ゴリラ・モンスーンを知ってるかい?  佳多山大地(ミステリ評論家)

文字数 1,253文字

ゴリラ・モンスーンを知ってるかい?


 あ、書評タイトルの意味がよくわからない人(まちがいなく若い人!)は、さっそくスマホで検索しなくて大丈夫。検索するなら、ぜひ第64回メフィスト賞受賞作『ゴリラ裁判の日』を面白く読んだあとにでも。


 久しぶり、と言いたくなるメフィスト賞受賞作の刊行だ。ひとつ前の第63回受賞作、潮谷験の『スイッチ 悪意の実験』が2021年4月の刊行だから、およそ2年近く空いたことになる。それだけにミステリーファンの期待は、ふくらみきっているだろう。

 ともあれ、前回受賞者の潮谷もそうだし、夕木春央(第60回受賞者)や五十嵐律人(第62回受賞者)といった本格ミステリー系の有力新人を近年のメフィスト賞は相次いで世に送り出していたが……いやあ、最新の受賞者は「一著者一ジャンルみたいな作家を探したい」(宇山日出臣・元講談社ノベルス編集長)というメフィスト賞創設以来の“狙い”に応える異彩をひときわ放っている。


 ヒロインの「私」、ローズ・ナックルウォーカーは、アフリカのカメルーンで生まれたニシローランドゴリラ。アメリカ式の手話を完璧に習得したローズは、さらに手話の動きを忠実に音声変換するグローブを得て、人間と普通に会話ができるように。だが、そんなローズを突然の不幸が襲う。アメリカの動物園で巡り会ったばかりの夫オマリが、柵を越えて落ちてきた人間の子に危害を加えかねなかったという理由から射殺されてしまうのだ。夫の死に納得がいかないローズは、動物園を相手どって裁判を起こすのだが……。


 人間の言葉を解するゴリラが原告となった異様な裁判から幕を開ける物語は、とにかく展開の妙に唸らされっぱなし。遡って、ヒロインのカメルーン時代が描かれ、アメリカへの渡航、そして“動物園デビュー”と話が進んでから、ふたたび物語は冒頭の裁判の日となる。果たして陪審団が下した評決がどうだったかは伏せるとして――そのあと、ヒロインのローズが勢いと憧れから飛び込む〈世界〉にア然ボー然。しばらくずっと、にやにやしながら読んでしまった。

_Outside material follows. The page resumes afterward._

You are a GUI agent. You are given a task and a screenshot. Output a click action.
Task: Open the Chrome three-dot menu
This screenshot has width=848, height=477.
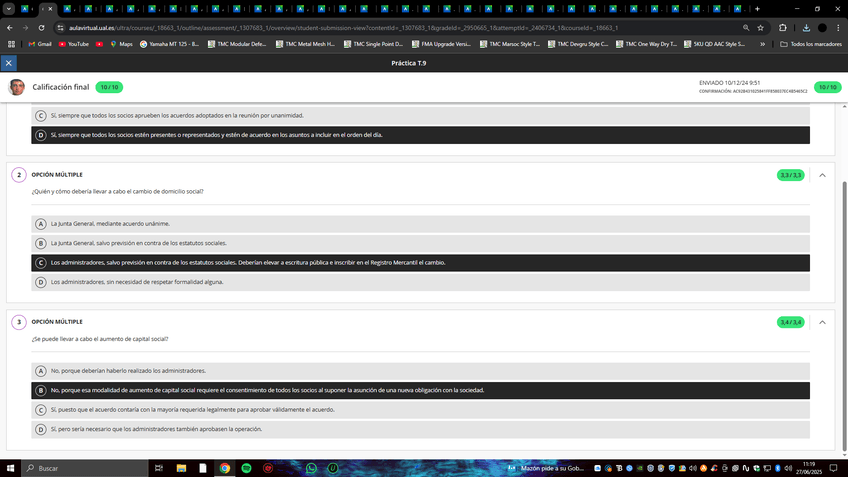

 いやもう、裁判後の急展開がこの小説のいちばんの見せ場だと思うので、興をそぐような贅言は控えたい。それでも、どうしても触れておきたいのは、ウィルバー・L・シュラムの短篇「馬が野球をやらない理由」(文春文庫『野球小説傑作選 12人の指名打者』所収)のこと。競走馬にはなれそうもない馬のジョーンズが、「南北戦争以来の大嵐」を球場内外で巻き起こす、珍無類の野球小説だ。『ゴリラ裁判の日』のローズは、まさかジョーンズのかつての騒動を知りはしなかったろうけれど。


 大まじめにふざけていて、ふざけているようで大まじめ。『ゴリラ裁判の日』は、異色の裁判ミステリーであり、途方もないホラ話でありながらアメリカのじつに根深く歴史的な人種問題・移民問題をも反映して〈人間なるもの〉の本質を問う小説だ。原稿募集の年(1995年)から数えれば29年目のメフィスト賞がまた一人、一著者一ジャンルな作家を発掘した。